Open thread for night owls: S&P passes stock-market milestone, but …

Open thread for night owls: S&P passes stock-market milestone, but …

There was great economic news on Monday – for somebody.

Monday morning the stock market passed another historic milestone, as the S&P 500 composite index briefly passed the 2,000 mark before ending the day on a record-breaking high. That barrier had symbolic value for many investors, although perhaps not as much as the once-unimaginable goal of seeing the Dow Jones Industrial Average reach the 10,000 mark. A money manager in the go-go nineties once described that figure as “Mount Dow’s summit,” and so it was.

Once upon a time, investors could only dream of reaching that lofty Shangri-La.
But reach it they did. The Dow reached the 10,000 mark in 1999. Then it passed the 15,000 peak, in May of last year. That was well above its levels before the financial crisis, thanks to a Wall Street bailout that supercharged the stock market while others were left in the dust. [As of close of business on Tuesday the S&P 500 is 2002.02, while the Dow closed at 17,106.70.]

No wonder the market’s hot. Corporate profits are soaring, and they’re expected to stay that way. “Based on the analysts’ forecasts of S&P 500 companies,” writes Sam Ro in Business Insider, “… profit margins will average 9.3% for (this) year and then jump to 10.0% in 2015.”

There’s no doubt about it: In some corners of the nation, life is sweet. But out beyond Washington and Wall Street and the Hamptons, out in the world where most Americans live, things aren’t quite as rosy. Floyd Norris of the New York Times described the economic landscape rather succinctly last April:

“Corporate profits are at their highest level in at least 85 years. Employee compensation is at the lowest level in 65 years.”

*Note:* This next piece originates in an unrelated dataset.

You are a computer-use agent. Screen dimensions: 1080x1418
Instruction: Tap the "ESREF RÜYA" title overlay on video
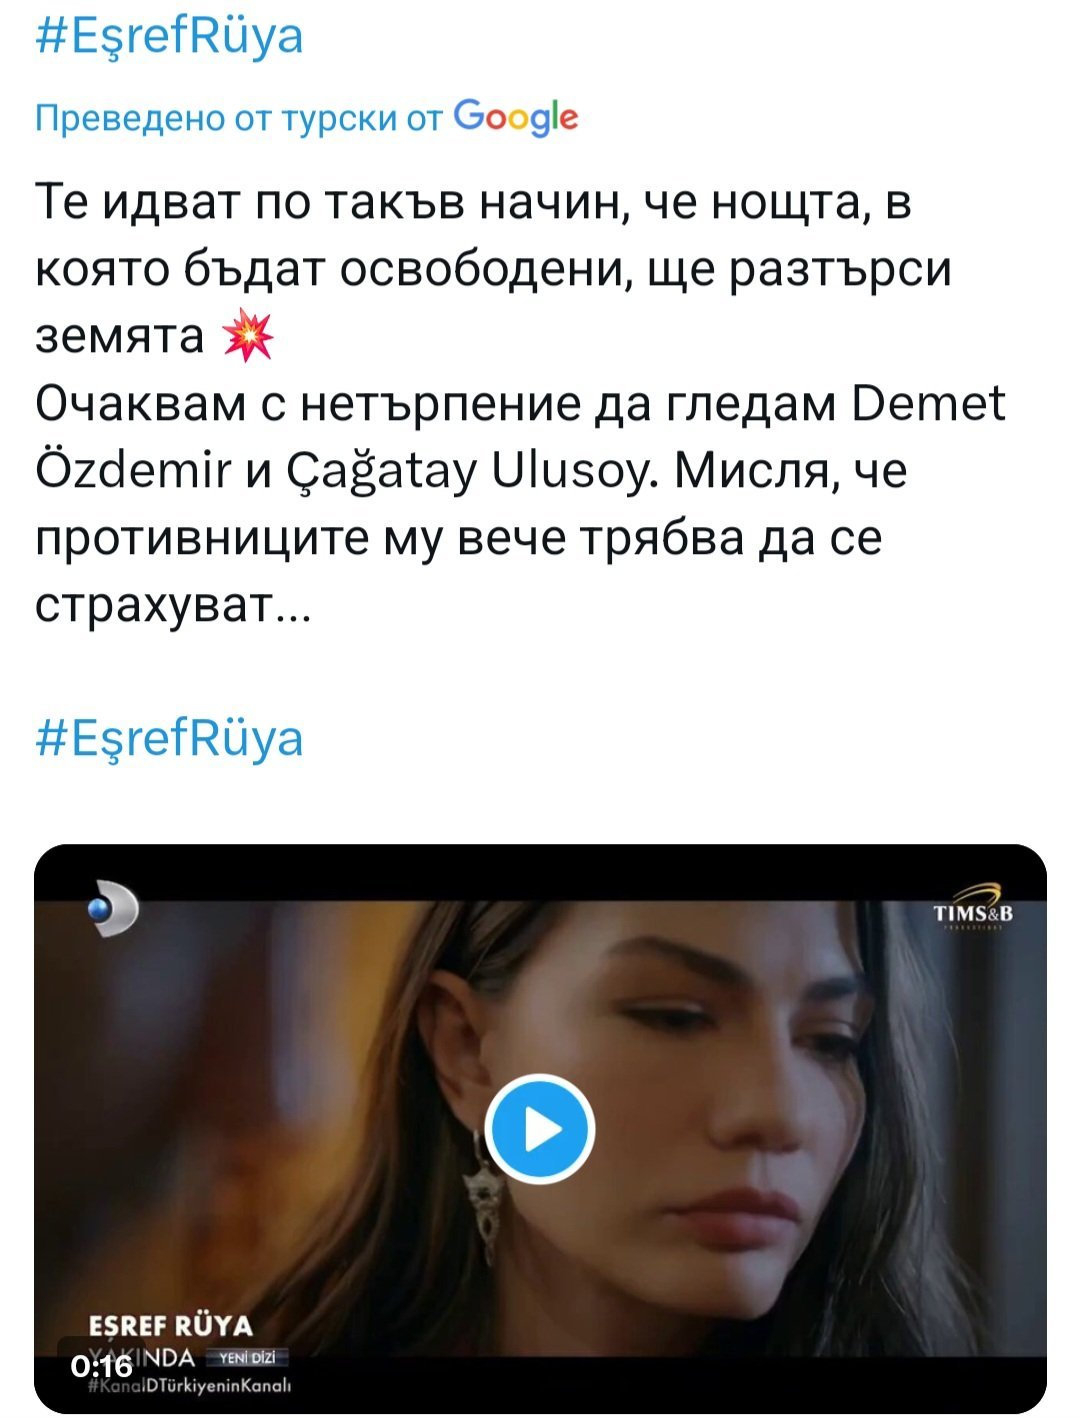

Norris notes that corporate profits reached a record-high 10 percent of GDP last year, while wages fell to a record-low 42.5 percent. By contrast, that figure was 49 percent in 2001. But while recent wealth shifts have been dramatic, these figures reflect much longer-term trends. For 30 years, during this country’s greatest economic boom, wages kept pace with increases in productivity.

That ended in the mid-1970s. (Coincidentally or not, 1975 was also one of the first years in which wages fell to less than 50 percent of the GDP.)

Wage stagnation isn’t our only problem, of course. Unemployment figures remain troublingly high. Labor force participation is at historically low levels, leading even the historically conservative International Monetary Fund to call for policy intervention. Millions of people who want to work full time can only find part-time jobs. Job creation is lagging far behind what is needed to fully recover from the recession and keep pace with population growth. […]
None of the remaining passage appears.